What is being asked:
Answer these questions from the interview excerpt:
1. During the Lost Battalion time, what kind of firing was it always?
2. What is said when a shell lands to the left of the gun?
3. When "fire for effect" is called, how many guns open up?

Text to read:

And if they are only about 300 feet---100 yards away from me you could see every move they made
[06:00] and if they . . . Go ahead.
INTERVIEWER:
Since most of us are citizens, civilians, rather, when the vets tell us about knocking out a machine gun or
taking out a sniper, or capturing somebody, we just hear the factual recounting of the story, but when
you say you knocked out this machine gun with two other guys, can you take us step by step through
what you do, how do you approach it?
AKAGI:
Oh, okay. First of all, after we find the enemy machine gun position, we ask for fire mission, and they'll--when the shell is more or less scarce, they'll ask us, you know, if it’s priority or not, and during that Lost
Battalion time it was all always priority firing. And so we’d ask for, oh, and we'd ask for---we’d give our--give the coordinate of the machine gun and then it would be relayed back to the headquarters. They
called it Command, well, the Fire Direction Center, and then they calculate what the gun should be and
the traverse. So, after we give the information to headquarters then the headquarters called the gun
position and tell them [08:00] “battery adjust,” and, well, they say “fire mission” first and then “battery
adjust” and say left so many feet elevation, so many mils, and then they fire. We’ll ask for one round
and then we’d look for the blast because we know exactly how long it takes for the shell to hit the
target. And so, once we see the shell here and the machine gun is here, hundred off, we’d say, if the
gun was---a shell was to the left of the gun we’d say, "Right, 100," so that that'd be 100 yards over, and
then "Short, 50," and so they'd elevate the gun little more, shift the gun, and then we’d ask for one
round again. And then if it’s on target then we say, “Fire for effect.” Up to now we’ve only had one
round coming at a time to see where it’s gonna land, and then if it’s on target, then we ask for “battery
round,” you know, “fire for effect,” and then all four guns would open up and blast out the machine gun.

Given information:
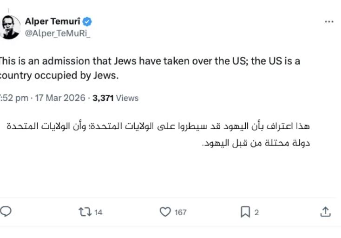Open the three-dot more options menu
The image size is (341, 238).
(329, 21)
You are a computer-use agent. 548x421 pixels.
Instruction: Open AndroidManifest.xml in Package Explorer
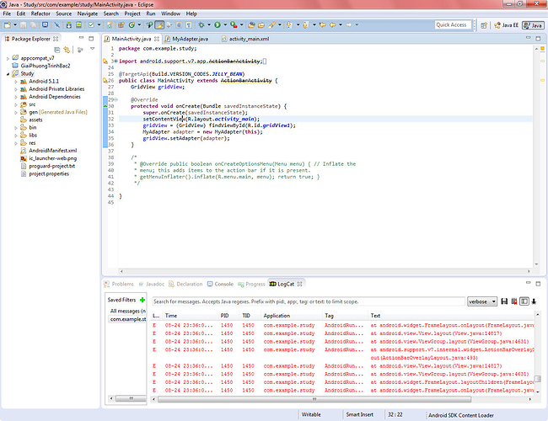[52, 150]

==

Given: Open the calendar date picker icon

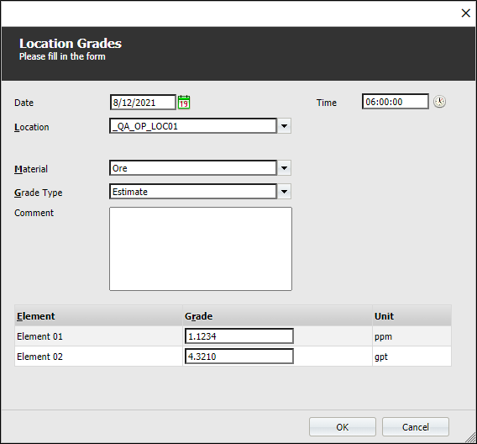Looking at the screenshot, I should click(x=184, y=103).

Result of this task:
1. Priority firing.
2. "Right, 100."
3. All four.